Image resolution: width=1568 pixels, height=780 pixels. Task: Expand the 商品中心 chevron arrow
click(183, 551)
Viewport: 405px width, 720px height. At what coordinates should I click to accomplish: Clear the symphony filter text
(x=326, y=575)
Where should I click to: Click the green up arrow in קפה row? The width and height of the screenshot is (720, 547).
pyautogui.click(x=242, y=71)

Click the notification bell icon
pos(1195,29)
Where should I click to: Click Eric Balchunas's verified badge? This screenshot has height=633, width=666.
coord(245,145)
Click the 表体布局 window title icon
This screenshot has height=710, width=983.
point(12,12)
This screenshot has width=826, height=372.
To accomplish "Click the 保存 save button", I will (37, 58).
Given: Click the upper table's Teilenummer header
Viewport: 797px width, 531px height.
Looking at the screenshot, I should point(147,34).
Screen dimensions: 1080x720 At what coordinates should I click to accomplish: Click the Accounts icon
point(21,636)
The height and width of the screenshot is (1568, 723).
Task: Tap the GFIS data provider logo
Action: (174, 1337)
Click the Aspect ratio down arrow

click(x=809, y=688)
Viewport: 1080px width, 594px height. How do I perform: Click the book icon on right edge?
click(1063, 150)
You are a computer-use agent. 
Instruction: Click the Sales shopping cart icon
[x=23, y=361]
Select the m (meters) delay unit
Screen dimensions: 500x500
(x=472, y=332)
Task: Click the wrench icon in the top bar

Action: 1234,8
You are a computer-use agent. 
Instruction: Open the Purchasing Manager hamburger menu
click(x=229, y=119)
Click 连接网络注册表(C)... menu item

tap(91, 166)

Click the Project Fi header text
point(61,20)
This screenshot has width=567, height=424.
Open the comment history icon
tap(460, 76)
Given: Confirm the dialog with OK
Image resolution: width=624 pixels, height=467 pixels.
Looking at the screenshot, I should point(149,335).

## Activity
What lines of the material contain "Given"? Show them.

## Finished exercise
Given: Click the upper table's Teilenummer header
Given: Confirm the dialog with OK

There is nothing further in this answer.